What you have to do: Lines from the one containing "vintage (89, 1614)" through the end of the data are to be returned exactly, and no others.

Collected data entries:
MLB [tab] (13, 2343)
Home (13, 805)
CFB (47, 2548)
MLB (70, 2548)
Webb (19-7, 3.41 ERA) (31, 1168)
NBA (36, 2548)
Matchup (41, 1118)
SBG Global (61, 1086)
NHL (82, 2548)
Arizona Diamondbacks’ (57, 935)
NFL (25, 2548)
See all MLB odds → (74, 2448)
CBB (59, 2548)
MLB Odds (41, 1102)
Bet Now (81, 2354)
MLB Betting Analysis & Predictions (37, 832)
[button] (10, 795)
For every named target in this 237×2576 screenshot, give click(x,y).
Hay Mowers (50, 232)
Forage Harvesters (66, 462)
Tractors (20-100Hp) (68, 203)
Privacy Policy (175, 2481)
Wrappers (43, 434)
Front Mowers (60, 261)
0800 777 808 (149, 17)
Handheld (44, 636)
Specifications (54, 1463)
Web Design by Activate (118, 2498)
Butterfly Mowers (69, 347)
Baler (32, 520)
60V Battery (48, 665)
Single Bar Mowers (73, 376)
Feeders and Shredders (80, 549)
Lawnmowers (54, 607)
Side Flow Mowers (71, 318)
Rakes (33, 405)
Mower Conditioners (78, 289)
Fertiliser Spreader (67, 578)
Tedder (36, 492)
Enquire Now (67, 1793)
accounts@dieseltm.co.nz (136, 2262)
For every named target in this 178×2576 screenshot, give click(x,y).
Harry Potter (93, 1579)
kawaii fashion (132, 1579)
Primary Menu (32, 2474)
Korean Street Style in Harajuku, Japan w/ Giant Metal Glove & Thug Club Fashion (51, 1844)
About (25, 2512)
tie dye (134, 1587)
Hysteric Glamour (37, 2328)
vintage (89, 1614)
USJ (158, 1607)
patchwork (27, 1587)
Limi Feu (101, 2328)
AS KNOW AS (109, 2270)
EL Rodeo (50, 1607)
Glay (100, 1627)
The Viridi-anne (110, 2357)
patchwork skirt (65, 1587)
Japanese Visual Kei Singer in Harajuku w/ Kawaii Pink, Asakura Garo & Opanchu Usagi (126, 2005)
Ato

Solution below:
vintage (89, 1614)
USJ (158, 1607)
patchwork (27, 1587)
Limi Feu (101, 2328)
AS KNOW AS (109, 2270)
EL Rodeo (50, 1607)
Glay (100, 1627)
The Viridi-anne (110, 2357)
patchwork skirt (65, 1587)
Japanese Visual Kei Singer in Harajuku w/ Kawaii Pink, Asakura Garo & Opanchu Usagi (126, 2005)
Ato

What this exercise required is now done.